Хочется смеяться над этой человеческой плотской конкретностью, замешанной на «шкурном» интересе и так много из него производящей. Но и восхищаться тоже. Ведь это настоящее чудо умножения хлебов, когда одним хлебом были накормлены пять тысяч, когда из одного интереса производится так много радости, участия, понимания, дружеской теплоты… Тайна прироста. Любодружие вырастает из любви, к ней несводимо, но без нее несостоятельно.
Любовь и компьютер
У каждого из нас наберется немало историй о том, как мы узнаем себя в компьютере и компьютер в себе. Вот одна из них, начала нашего века.

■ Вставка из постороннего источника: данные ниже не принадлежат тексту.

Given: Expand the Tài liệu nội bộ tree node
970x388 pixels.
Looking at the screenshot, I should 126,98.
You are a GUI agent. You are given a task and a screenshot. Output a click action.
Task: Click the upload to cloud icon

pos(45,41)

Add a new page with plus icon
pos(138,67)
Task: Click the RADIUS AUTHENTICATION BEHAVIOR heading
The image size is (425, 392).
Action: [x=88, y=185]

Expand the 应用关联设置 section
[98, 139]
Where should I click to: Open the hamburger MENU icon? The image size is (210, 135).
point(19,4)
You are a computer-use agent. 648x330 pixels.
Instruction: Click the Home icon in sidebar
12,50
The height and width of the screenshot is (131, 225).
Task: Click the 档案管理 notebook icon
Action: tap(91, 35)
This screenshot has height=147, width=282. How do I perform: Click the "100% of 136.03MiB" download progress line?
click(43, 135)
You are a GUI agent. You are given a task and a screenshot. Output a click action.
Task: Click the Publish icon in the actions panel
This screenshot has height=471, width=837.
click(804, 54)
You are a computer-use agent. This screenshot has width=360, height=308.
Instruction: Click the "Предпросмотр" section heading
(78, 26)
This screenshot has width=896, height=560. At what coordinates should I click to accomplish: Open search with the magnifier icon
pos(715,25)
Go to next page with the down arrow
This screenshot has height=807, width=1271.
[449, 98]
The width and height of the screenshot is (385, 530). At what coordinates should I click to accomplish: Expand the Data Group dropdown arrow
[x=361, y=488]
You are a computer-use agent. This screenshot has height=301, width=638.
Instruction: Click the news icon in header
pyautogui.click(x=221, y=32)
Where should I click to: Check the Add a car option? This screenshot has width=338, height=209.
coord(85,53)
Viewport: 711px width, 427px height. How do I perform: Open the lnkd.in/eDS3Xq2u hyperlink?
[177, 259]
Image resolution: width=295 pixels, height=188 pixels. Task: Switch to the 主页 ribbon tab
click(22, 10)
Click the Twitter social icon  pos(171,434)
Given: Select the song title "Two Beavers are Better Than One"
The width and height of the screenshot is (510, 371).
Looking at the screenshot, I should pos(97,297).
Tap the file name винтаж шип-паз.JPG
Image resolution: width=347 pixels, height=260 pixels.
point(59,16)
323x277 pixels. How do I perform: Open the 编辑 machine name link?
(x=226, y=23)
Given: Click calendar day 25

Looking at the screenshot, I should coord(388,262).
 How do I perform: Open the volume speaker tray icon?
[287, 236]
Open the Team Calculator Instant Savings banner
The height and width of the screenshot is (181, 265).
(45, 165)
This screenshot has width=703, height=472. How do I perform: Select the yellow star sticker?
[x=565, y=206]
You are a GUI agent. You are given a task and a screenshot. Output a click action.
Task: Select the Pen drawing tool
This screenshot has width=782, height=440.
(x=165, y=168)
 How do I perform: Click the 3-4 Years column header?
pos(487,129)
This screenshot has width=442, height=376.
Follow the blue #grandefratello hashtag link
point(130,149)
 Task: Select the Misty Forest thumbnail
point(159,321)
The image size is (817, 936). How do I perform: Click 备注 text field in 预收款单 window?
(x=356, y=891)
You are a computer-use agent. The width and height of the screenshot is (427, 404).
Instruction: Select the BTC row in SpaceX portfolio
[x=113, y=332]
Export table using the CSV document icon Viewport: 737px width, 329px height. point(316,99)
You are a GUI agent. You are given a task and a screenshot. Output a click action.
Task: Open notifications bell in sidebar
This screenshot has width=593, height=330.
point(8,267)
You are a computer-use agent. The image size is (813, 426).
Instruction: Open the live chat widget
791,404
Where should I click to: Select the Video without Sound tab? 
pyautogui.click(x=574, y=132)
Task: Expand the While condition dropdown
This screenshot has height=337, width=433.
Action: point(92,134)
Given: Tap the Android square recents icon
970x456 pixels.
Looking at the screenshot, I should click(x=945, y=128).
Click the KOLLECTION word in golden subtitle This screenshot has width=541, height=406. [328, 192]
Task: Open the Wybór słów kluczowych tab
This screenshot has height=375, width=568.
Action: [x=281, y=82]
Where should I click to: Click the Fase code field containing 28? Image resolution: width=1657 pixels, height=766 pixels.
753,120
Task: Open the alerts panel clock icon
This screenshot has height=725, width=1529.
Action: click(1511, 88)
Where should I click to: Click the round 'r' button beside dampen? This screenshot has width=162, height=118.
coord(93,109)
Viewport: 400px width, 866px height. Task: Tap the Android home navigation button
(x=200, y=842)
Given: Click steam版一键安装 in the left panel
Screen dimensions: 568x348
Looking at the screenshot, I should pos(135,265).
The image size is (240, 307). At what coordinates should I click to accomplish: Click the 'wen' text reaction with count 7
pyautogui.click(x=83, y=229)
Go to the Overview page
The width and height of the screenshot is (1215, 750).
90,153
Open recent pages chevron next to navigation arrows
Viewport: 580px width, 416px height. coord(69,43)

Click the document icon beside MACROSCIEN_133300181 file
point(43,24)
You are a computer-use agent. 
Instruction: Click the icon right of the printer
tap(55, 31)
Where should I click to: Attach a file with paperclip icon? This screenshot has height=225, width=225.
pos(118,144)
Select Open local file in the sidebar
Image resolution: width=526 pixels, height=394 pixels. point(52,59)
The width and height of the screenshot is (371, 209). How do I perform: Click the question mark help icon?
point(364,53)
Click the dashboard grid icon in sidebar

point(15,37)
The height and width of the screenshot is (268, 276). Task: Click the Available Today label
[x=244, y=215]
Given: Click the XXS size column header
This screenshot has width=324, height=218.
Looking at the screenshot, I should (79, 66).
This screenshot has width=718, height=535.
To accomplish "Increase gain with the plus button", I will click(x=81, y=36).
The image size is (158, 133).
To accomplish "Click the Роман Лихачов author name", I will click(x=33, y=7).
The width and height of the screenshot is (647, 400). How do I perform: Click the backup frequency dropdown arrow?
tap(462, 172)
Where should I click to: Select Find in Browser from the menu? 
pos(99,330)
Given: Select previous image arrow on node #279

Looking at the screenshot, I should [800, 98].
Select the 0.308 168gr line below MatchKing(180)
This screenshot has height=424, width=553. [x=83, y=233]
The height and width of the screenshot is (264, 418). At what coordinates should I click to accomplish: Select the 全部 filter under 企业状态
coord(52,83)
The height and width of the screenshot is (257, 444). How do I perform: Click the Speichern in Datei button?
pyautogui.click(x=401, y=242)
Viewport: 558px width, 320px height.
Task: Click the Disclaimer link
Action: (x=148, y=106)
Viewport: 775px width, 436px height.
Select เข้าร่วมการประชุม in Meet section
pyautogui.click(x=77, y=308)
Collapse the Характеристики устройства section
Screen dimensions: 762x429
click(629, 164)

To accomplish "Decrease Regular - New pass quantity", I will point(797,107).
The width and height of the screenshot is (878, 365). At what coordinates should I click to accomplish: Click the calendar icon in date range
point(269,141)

Когда я открывал одну из своих старых программ – Microsoft 6, передо мной все время выскакивала надпись: Please insert the disk 14’ (Пожалуйста, вложите диск 14’). Был у меня давным-давно такой тонкий диск, не очень важный, раз я его обозначил цифрой со штришком, наверное, дублер какого-то диска 14. Потом он затерялся, да и вообще этих маловместительных дисков я с прошлого века уже не употреблял. А программа все еще помнила его, нуждалась в нем! Когда я нажимал «cancel», она повторяла свою просьбу вложить диск; и только на вторичный отказ машина неохотно открывала свои файлы и, как будто вздохнув и помедлив, приступала к работе.
Вот что значит – запасть на кого-то. Вот крошечный программный аналог любви. Пусть любви еще рассеянной, небрежной, быстро смиряющейся со своей утратой. Но что, если моя программа MS 6 оказалась бы по уши влюбленной в диск 14’? Несокрушимо верной его памяти? И без него не стала бы работать? Подайте ей именно этот диск! Где я его возьму?
Как воскрешу из небытия? Как утешу ее в ее вдовстве? Чем добьюсь ее расположения? Другие диски, даже сам первичный диск 14 не заменят этот несчастный 14’.